STATED EXERCISE: Please change "chart" to "graph" in the listing lines starting at the one containing "Screen dimensions: 1280x720" and ending at the one containing "click(388, 130)", leaving all else the same. Return only those lines, without the pictures.

GIVEN RECORDS:
────────────────
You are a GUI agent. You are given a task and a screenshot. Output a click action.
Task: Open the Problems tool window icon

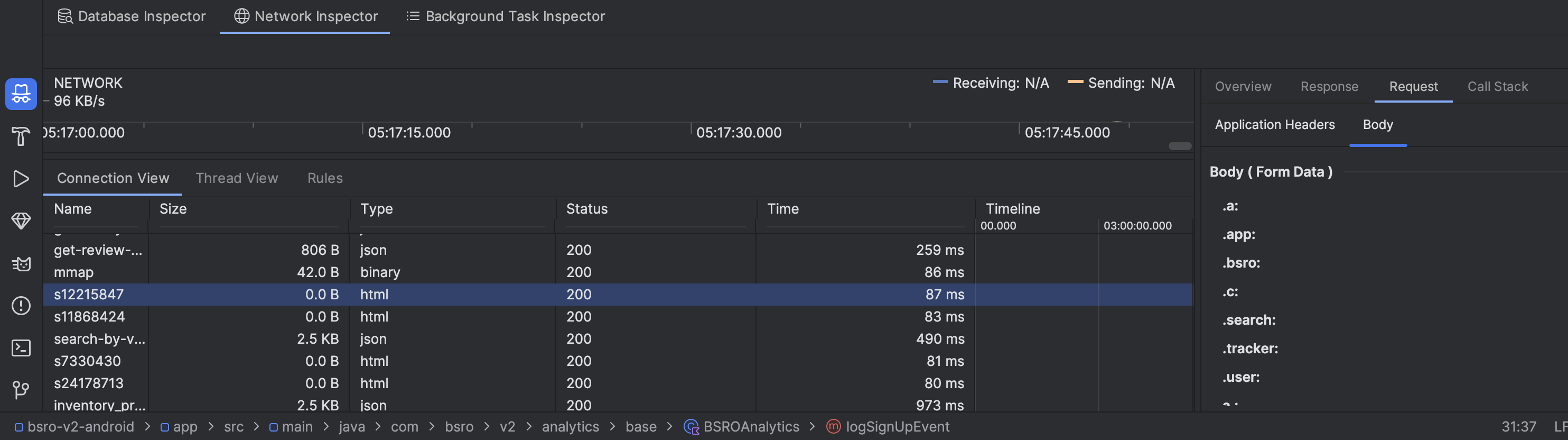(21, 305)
────────────────
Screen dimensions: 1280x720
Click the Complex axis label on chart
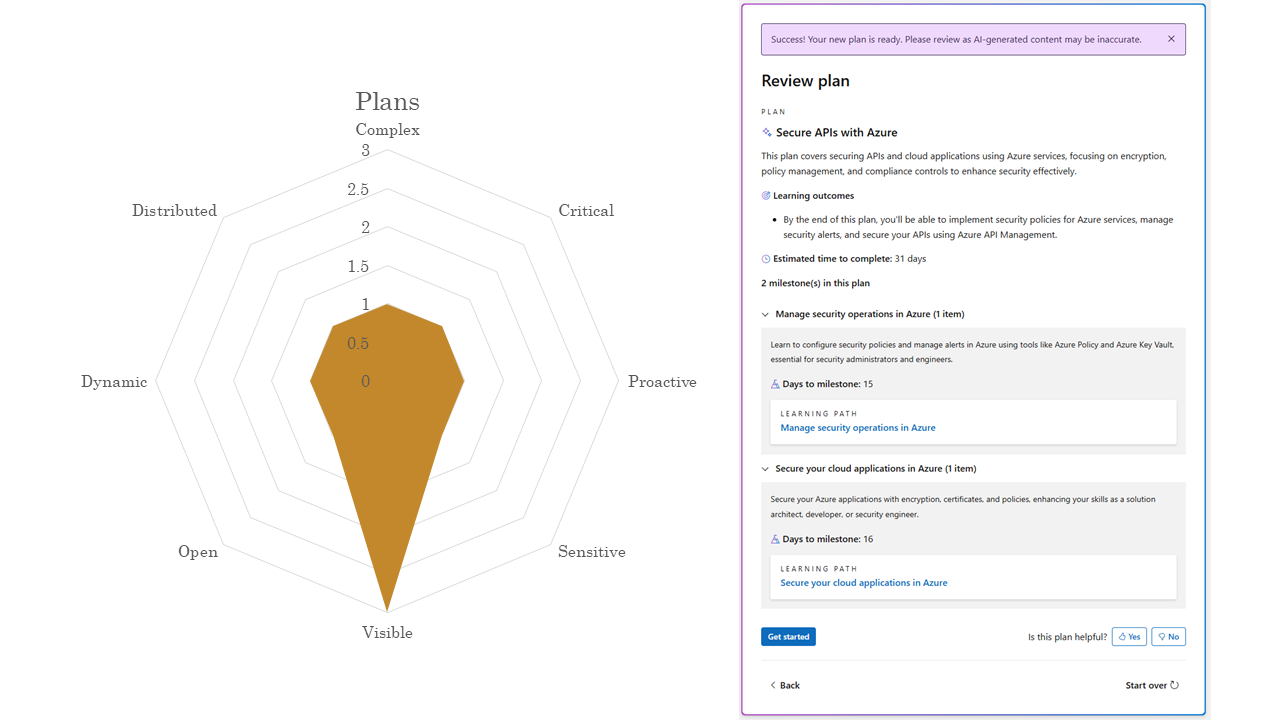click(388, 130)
────────────────
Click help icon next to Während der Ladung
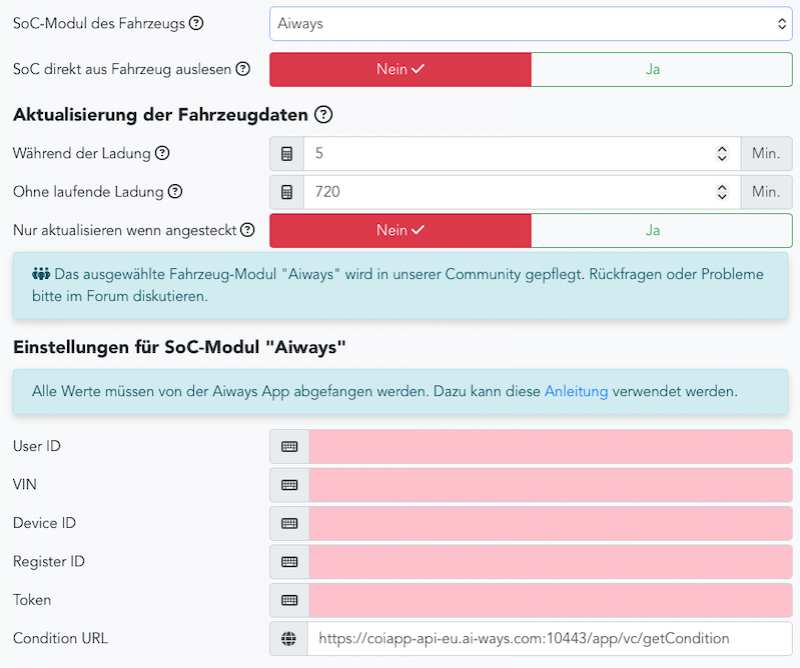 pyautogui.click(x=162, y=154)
────────────────
REPLY TO THE TASK:
Screen dimensions: 1280x720
Click the Complex axis label on graph
click(388, 130)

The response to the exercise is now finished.